Onco Targets Ther. 2015 Jun 25:8:1575-80. doi: 10.2147/OTT.S82570. eCollection 2015.


Bilateral salpingo-oophorectomy (BSO) in carriers of BRCA1 and BRCA2 mutations is widely recommended as part of a risk-reduction strategy for ovarian or breast cancer due to an underlying genetic predisposition. BSO is also performed as a therapeutic intervention for patients with hormone-positive premenopausal breast cancer. BSO may be performed via a minimally invasive approach with the use of three to four 5 mm and/or 12 mm ports inserted through a skin incision. To further reduce the morbidity associated with the placement of multiple port sites and to improve cosmetic outcomes, single-port laparoscopy has been developed with a single access point from the umbilicus.

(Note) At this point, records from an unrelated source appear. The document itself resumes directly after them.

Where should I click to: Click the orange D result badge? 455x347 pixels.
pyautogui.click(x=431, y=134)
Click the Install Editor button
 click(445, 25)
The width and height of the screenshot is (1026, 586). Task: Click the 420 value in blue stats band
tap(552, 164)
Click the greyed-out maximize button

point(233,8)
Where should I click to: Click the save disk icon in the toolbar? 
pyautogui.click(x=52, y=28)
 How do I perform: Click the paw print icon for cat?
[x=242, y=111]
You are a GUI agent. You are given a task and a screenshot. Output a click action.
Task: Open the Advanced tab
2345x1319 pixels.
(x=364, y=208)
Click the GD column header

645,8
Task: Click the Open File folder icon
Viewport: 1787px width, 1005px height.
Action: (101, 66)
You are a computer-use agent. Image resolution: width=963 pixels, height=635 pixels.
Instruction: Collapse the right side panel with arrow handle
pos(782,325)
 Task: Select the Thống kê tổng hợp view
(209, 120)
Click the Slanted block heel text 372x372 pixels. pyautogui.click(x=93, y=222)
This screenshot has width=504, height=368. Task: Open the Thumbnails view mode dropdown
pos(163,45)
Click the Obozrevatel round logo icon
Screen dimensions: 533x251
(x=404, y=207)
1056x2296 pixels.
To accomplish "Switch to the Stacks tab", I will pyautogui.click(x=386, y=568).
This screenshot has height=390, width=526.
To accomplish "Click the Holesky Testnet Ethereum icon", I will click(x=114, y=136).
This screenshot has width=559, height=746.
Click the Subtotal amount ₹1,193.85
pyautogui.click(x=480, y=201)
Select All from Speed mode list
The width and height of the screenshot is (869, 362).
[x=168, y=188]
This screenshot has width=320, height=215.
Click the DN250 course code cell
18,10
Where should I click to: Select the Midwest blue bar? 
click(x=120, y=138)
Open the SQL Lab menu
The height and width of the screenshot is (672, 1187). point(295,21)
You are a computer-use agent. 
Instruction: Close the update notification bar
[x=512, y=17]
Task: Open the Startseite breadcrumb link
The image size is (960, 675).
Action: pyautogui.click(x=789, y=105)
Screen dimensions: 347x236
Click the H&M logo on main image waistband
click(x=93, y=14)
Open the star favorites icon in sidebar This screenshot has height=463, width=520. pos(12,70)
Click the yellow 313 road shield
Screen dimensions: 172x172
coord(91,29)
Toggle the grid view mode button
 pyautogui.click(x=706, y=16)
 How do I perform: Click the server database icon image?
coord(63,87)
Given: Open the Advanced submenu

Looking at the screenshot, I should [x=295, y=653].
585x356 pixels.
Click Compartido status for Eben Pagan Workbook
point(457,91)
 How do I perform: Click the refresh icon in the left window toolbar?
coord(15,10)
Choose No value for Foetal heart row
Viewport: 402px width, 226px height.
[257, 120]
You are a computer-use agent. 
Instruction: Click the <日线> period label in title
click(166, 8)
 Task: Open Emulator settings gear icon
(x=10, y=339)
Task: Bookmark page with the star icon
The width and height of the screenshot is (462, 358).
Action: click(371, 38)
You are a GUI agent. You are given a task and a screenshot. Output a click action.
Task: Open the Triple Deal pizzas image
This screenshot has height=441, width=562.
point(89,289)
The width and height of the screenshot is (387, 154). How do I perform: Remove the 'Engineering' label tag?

The purpose of this study was to evaluate the surgical outcomes associated with reducing the risks of salpingo-oophorectomy performed in a single port, while comparing multiport laparoscopy in women with a high risk for ovarian cancer. Single-port laparoscopy-BSO is feasible and safe, with favorable surgical and cosmetic outcomes when compared to conventional laparoscopy.

Keywords: BRCA carriers; prophylactic salpingectomy; single-port access laparoscopy.